Deux feuillets avec des croquis de différentes tailles à l’encre de Chine, datés par Picasso dans les angles gauches supérieurs du 1er novembre 1947, sont couverts d’une multitude de croquis également de tailles différentes, retravaillés avec des raturages montrant différents croquis pour vases et cruches, la plupart du temps avec des socles, parfois composés par association de boules et d’ovoïdes, une sorte de variantes tardives de la forme de l’Échassier (fig.20, 24). La majorité des croquis est dédié à de nouvelles formes : dans le registre inférieur du premier feuillet, on peut voir trois préfigurations du Pot zoomorphe, réalisé avant la parution du numéro spécial Picasso de la revue Cahiers d’Art en 1948 et dans lequel il est reproduit[1] (fig.21). Il s’agit d’un pichet à vin, peint en blanc sous couverte et patinée.

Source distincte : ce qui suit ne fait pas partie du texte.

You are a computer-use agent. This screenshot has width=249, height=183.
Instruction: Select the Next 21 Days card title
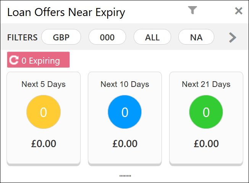206,84
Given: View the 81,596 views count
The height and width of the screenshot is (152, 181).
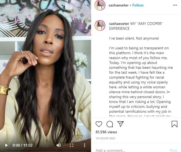Looking at the screenshot, I should (106, 132).
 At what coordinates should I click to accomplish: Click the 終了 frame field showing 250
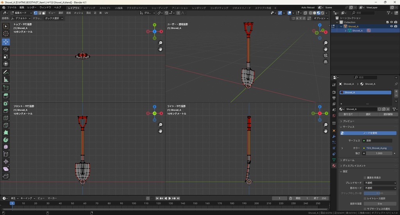tap(320, 198)
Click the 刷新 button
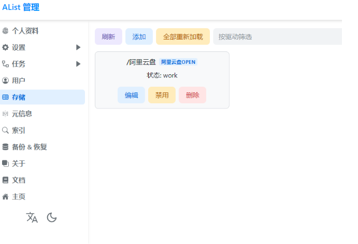 [x=108, y=37]
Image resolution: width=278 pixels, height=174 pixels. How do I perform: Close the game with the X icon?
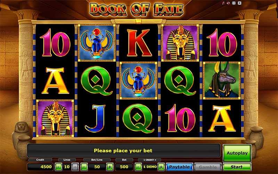point(239,3)
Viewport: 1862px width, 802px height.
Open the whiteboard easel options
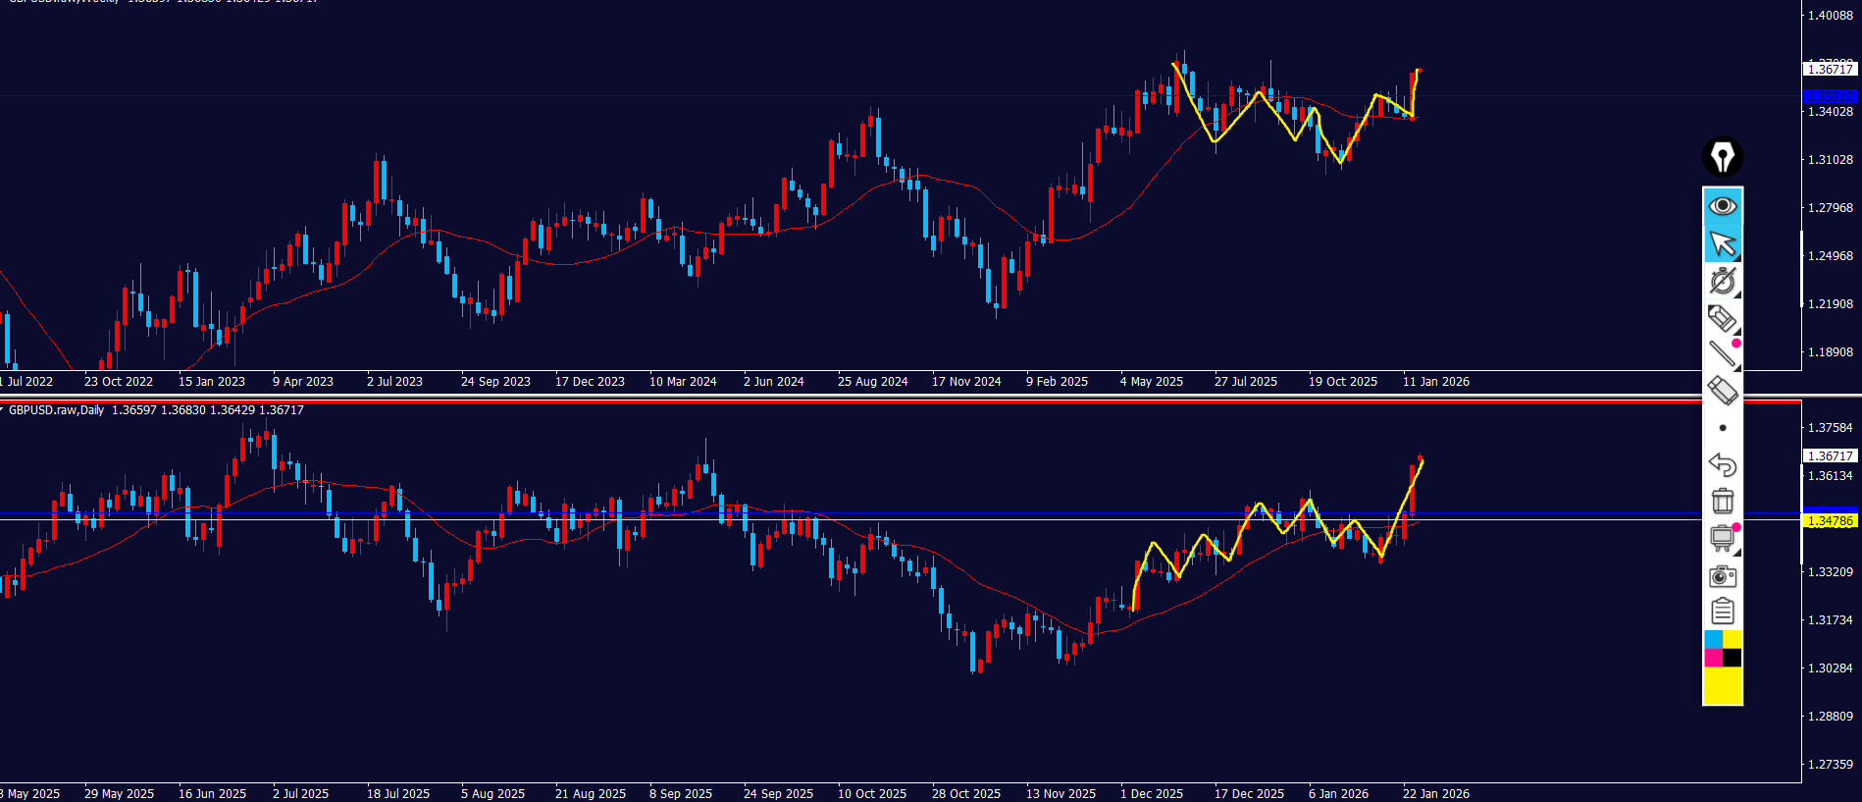point(1722,538)
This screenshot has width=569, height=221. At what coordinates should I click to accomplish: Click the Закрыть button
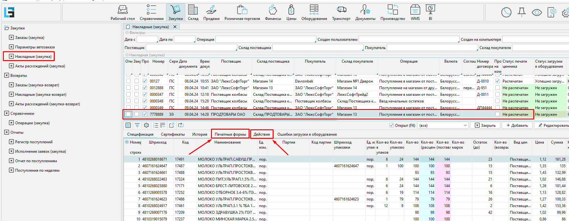pos(485,126)
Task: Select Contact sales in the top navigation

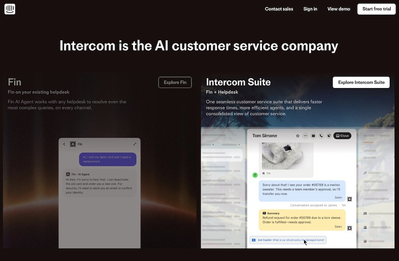Action: (x=279, y=9)
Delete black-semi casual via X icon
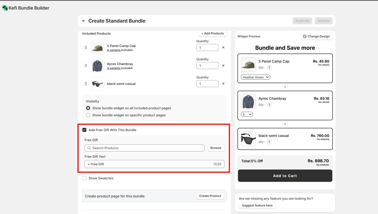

Dans le cas du Cavalier, le pichet à vin provençal se voit réinterprété par la peinture en une figure humaine montant un cheval cabré (fig. 22). Picasso a peint le cheval à l’engobe noir sur toute la surface du corps ovoïde et l’a complété par des incisions surlignées de blanc. Le cavalier se comprend ici comme une cavalière : les deux points peints en noir et cerclés de blanc peuvent en effet s’interpréter comme deux seins. Le buste est signifié de façon plastique par le goulot, et la tête par un visage peint, tandis que les jambes et les pieds éperonnés ont été peints sur la panse du récipient. Des traits bruns et noirs sur fond blanc, à l’extrémité de l’anse, figurent les mains, qui enserrent le corps du vase comme si elles tenaient des rênes invisibles.
En bas de l’autre feuillet du 1er novembre 1947 (fig.24) se trouve le croquis anticipant le « centaure » (fig.25). Il s’agit d’un assemblage hybride sculptural sur socle avec des éléments utilitaires, à l’image d’un récipient dont le corps ovoïde est monté sur des anses en forme de tiges qui représentent les pattes. Sa forme a été préparée sur les dessins du feuillet du 29 juillet 1947, et particulièrement l’esquisse de la deuxième rangée à droite. (fig.6).
Comme avec la Faunesse, Picasso crée avec ce centaure une sculpture dont un petit vase sur le dos et l’anse circulaire indiquent une hypothétique fonction comme récipient qui était probablement encore envisagée à l’état de l’ébauche (fig.24). Cette fonction n’est pourtant pas réelle, elle reste iconique et dépourvue de fonction utilitaire dans le contexte d’une sculpture montée sur socle, qui, en plus, existe également en deux versions en bronze (fig.25).
Sur la même feuille avec les deux croquis du centaure, se trouve également, à gauche, une petite étude préparatoire du vase Oiseau de 1947-1948 (fig.26) avec sa grande anse ellipsoïde et son long bec incurvé signifiant le cou et la tête de l’animal peint en réserve à la paraffine, à l’engobe et à l’émail.
[1] Cahiers d’Art, XXIII/1, 1948, p.18, voir aussi catalogue de l’exposition Picasso et la Méditerranée, op. cit., cat. 141.